Return the following lines word for word, with nothing changed.
*-*-*
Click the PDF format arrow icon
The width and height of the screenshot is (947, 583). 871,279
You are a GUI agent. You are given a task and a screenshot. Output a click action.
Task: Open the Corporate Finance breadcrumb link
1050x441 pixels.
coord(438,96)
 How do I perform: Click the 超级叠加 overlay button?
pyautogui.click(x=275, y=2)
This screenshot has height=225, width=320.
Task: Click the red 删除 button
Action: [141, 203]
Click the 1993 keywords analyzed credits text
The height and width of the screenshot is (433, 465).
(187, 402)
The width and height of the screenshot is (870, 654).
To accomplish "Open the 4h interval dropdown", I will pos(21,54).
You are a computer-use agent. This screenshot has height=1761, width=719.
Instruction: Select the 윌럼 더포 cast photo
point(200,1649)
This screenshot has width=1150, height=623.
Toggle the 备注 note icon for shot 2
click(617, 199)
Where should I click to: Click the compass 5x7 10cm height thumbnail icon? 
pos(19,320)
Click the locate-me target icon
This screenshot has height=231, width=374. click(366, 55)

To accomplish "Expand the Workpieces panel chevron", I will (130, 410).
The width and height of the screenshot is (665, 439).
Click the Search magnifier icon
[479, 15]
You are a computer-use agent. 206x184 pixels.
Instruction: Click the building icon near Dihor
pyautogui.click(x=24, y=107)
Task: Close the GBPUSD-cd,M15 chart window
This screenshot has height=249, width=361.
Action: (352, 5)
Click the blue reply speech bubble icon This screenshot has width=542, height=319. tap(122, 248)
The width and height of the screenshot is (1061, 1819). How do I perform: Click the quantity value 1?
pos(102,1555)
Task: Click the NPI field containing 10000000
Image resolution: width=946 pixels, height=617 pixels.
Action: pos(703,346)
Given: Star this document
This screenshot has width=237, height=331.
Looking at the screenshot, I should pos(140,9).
*-*-*
• **ANSWER FOR THIS EXERCISE**:
Click the PDF format arrow icon
The width and height of the screenshot is (947, 583). 871,279
You are a GUI agent. You are given a task and a screenshot. Output a click action.
Task: Open the Corporate Finance breadcrumb link
1050x441 pixels.
coord(438,96)
 How do I perform: Click the 超级叠加 overlay button?
pyautogui.click(x=275, y=2)
This screenshot has height=225, width=320.
Task: Click the red 删除 button
Action: [141, 203]
Click the 1993 keywords analyzed credits text
The height and width of the screenshot is (433, 465).
(187, 402)
The width and height of the screenshot is (870, 654).
To accomplish "Open the 4h interval dropdown", I will pos(21,54).
You are a computer-use agent. This screenshot has height=1761, width=719.
Instruction: Select the 윌럼 더포 cast photo
point(200,1649)
This screenshot has width=1150, height=623.
Toggle the 备注 note icon for shot 2
click(617, 199)
Where should I click to: Click the compass 5x7 10cm height thumbnail icon? 
pos(19,320)
Click the locate-me target icon
This screenshot has height=231, width=374. click(366, 55)

To accomplish "Expand the Workpieces panel chevron", I will (130, 410).
The width and height of the screenshot is (665, 439).
Click the Search magnifier icon
[479, 15]
You are a computer-use agent. 206x184 pixels.
Instruction: Click the building icon near Dihor
pyautogui.click(x=24, y=107)
Task: Close the GBPUSD-cd,M15 chart window
This screenshot has height=249, width=361.
Action: (352, 5)
Click the blue reply speech bubble icon This screenshot has width=542, height=319. tap(122, 248)
The width and height of the screenshot is (1061, 1819). How do I perform: Click the quantity value 1?
pos(102,1555)
Task: Click the NPI field containing 10000000
Image resolution: width=946 pixels, height=617 pixels.
Action: pos(703,346)
Given: Star this document
This screenshot has width=237, height=331.
Looking at the screenshot, I should pos(140,9).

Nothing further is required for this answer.